If you gave Susan Evans a glass bottle instead of throwing it away, she would cut it and use it in creating a stained-glass window. If her husband, Phil, got to it first, he would cut it to make a drinking glass. In their son Will’s hands it would become a bottle brick or a lamp. Son Michael would create a candle with the bottom and use the neck in a lighted glass garland.

This family works as a team. Their creativity and wide range of skills form the perfect combination for their Nags Head business, Seagreen Gallery, which reflects the longtime Outer Banks traditions of repurposing and recycling.


Susan remembers her first visit to the Outer Banks as a child with her family in 1961: “I remember a shack of a cottage, bonfires on the beach, shooting stars, finding a whole tumbled bottle, sand dunes and hush puppies.” At age 17 she left her “delightfully Bohemian household” and returned to the Outer Banks with a friend, taking a Greyhound bus from Pittsburgh. They got a room at the Snug Harbor Boarding House and worked as maids at the Beacon Motor Lodge.

At 19 she was studying art and photography at College of the Albemarle and working at the iconic Christmas Shop and Island Art Gallery in Manteo. “I absorbed my sense of design and display from Richard Lacerre and Edward Greene, ‘the decorating kings,’” she says. They used antiques and stories artfully, she says, to make the place a destination, an experience.

At 23 she met the man she married, Phil Morgan of Gates County, while they were both working at the Seafare restaurant. He became Dr. S. Philip Morgan and eventually the director of the Carolina Population Center at UNC Chapel Hill. They had three sons, Will, Sam and Michael. The family traveled for Phil’s career but always came back to the Outer Banks to spend time with their families.Seagreen 2016-1-8x12 123

During that time, theidea for Seagreen began to form. Will loved the ocean and wanted to open a store near the beach. Susan wanted to continue creating things from items that other people throw away and to find an outlet for the antiques and vintage pieces she and Phil loved to collect. They were ready to turn their hobbies into a lifestyle and searched for a small cottage shop. They soon found that a favorite old spot was for sale.

Built in 1946, the original Gray’s Department Store on the beach road in Nags Head is a spacious location with living quarters above the store. To Susan it was an opportunity to carry on the legacy of Walter and Stella Gray, who created a family business that has continued for more than 60 years. She and Morgan bought the building in 2011.

A walk around the building today is like visiting a beachcombing museum. Repurposing was a necessity in a time when the island lacked much retail and the locals had little money to spend. People made things from what was available. Seagreen continues this tradition by featuring the works of local artists like Rebeccah Rogers, who paints scenes of nature on old windows; Mike Tames, who creates colorful sea creatures from vintage housewares and farm tools; and Kim Jacoby, who makes jewelry from sea glass and whimsical fish from driftwood.
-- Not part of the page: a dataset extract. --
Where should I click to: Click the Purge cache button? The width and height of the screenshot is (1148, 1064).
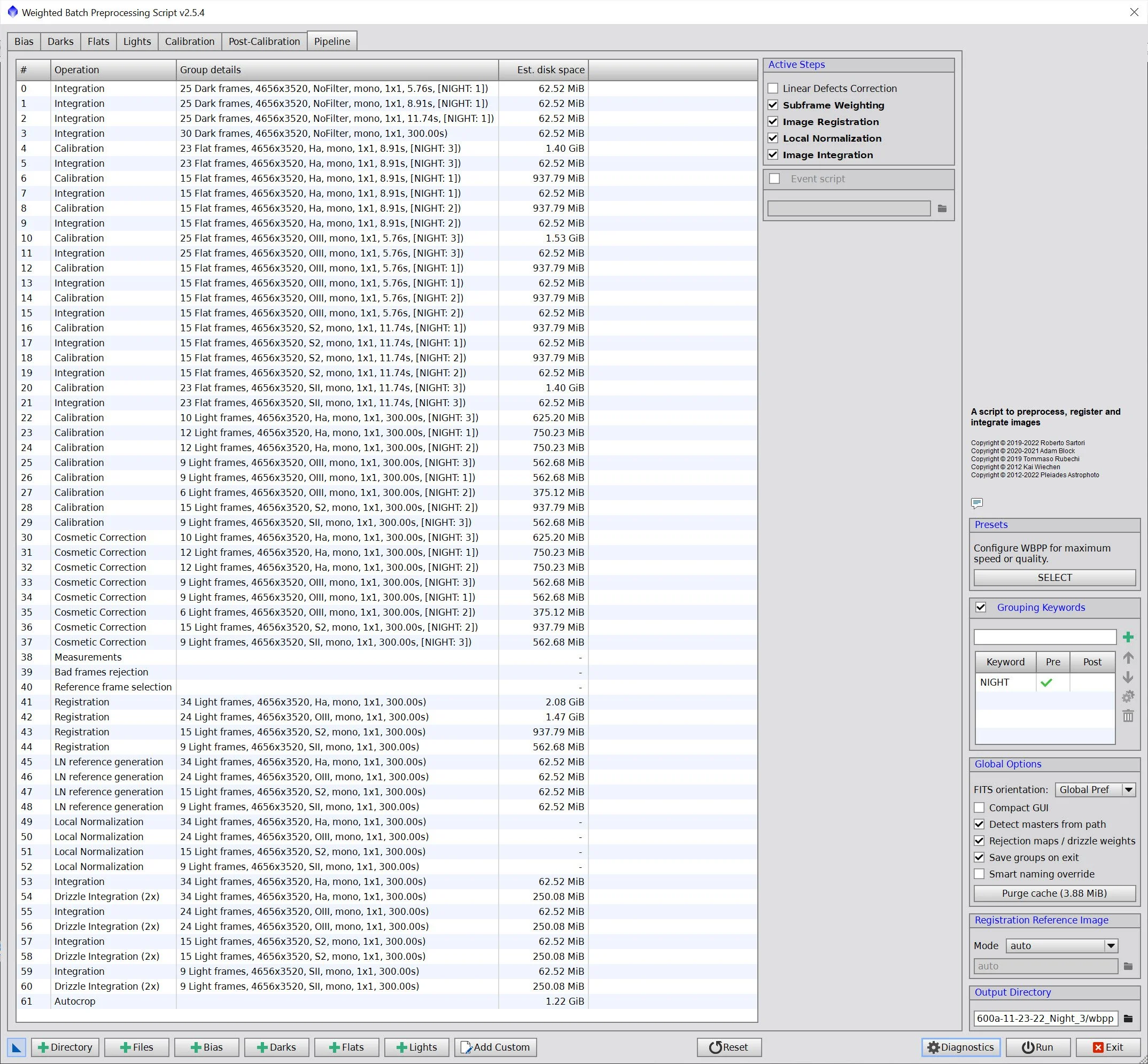1053,893
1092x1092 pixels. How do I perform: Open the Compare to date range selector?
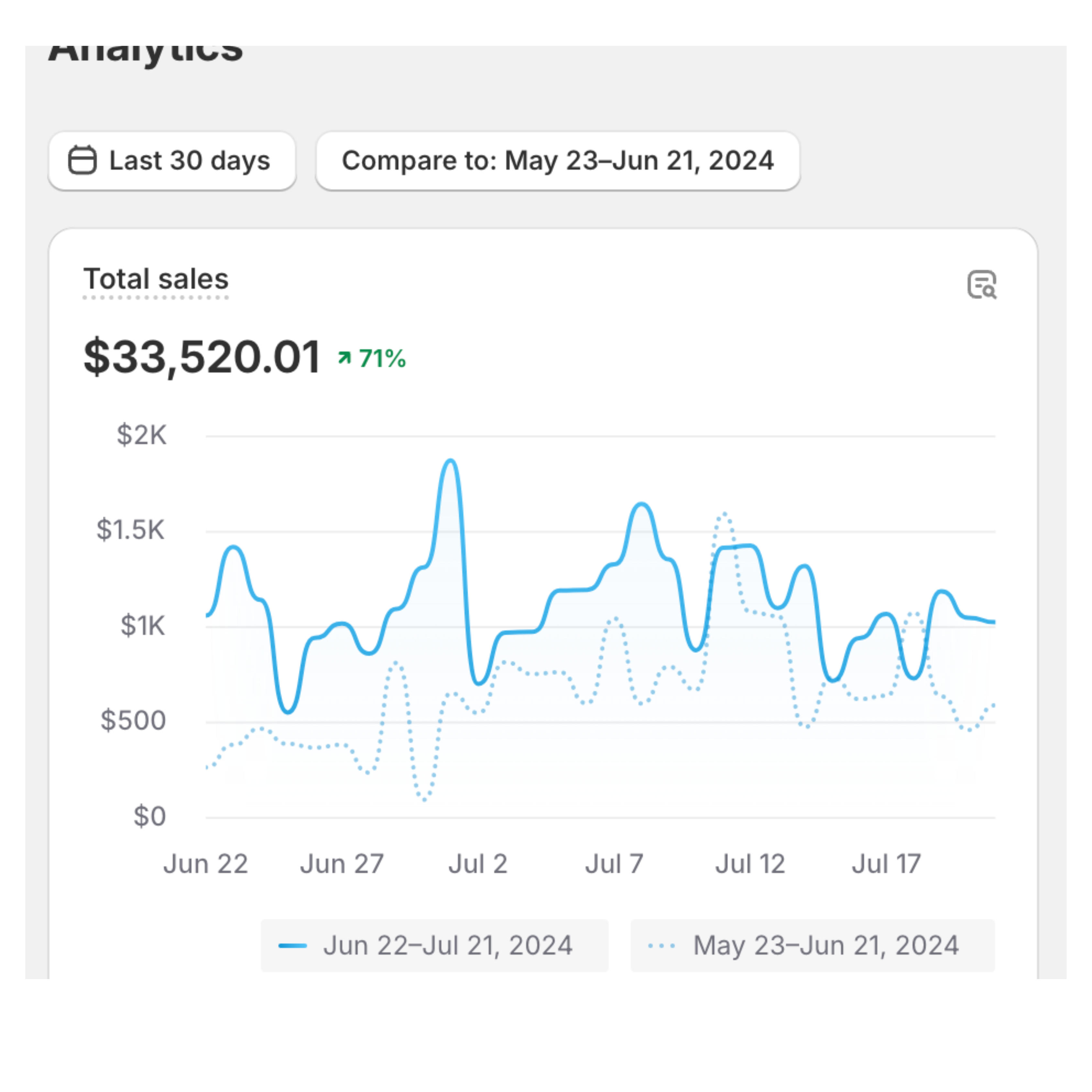click(557, 160)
Will carries on the island tradition of salvaging building materials from the beach after storms; the wood for the fence and walkways in the backyard garden washed up during Hurricane Irene in 2011. He is the gallery manager, electrical wizard, carpenter and gardener and has become a multiskilled craftsman creating furniture and art from almost anything. A surfer, he contributes aquatic features and art installations, such as the 9-by 12-foot license plate wave that reflects his deep connection to the ocean.

Susan specializes in glass and resin. She makes mirrors and whimsical birdhouses from old glass and pottery shards that she’s tumbled; she also makes stained glass for old windows by using glass shards, bottle parts and found objects in poured resin.

Michael contributes computer skills and scented candles, curates “Susan’s house music” and makes clocks from vintage record album covers, Springsteen being a favorite. Susan has figured out a way to combine her love of music with the thrill of the hunt in antique picking; she and Phil, the official picker for the gallery, recently returned from an East Coast tour that included a Springsteen concert and yielded a truckload of maritime treasures from the Carolinas to Florida.

Susan wishes that their son Sam and his family could be a part of the team. They visit often, observing the growth as the store enters its fifth year – “every time we come I am curious to see what’s new in recycling,” he says.

“I did not anticipate how much I would enjoy working with my sons,” Susan says. “Watching them grow as artists and as people, that’s the best part.”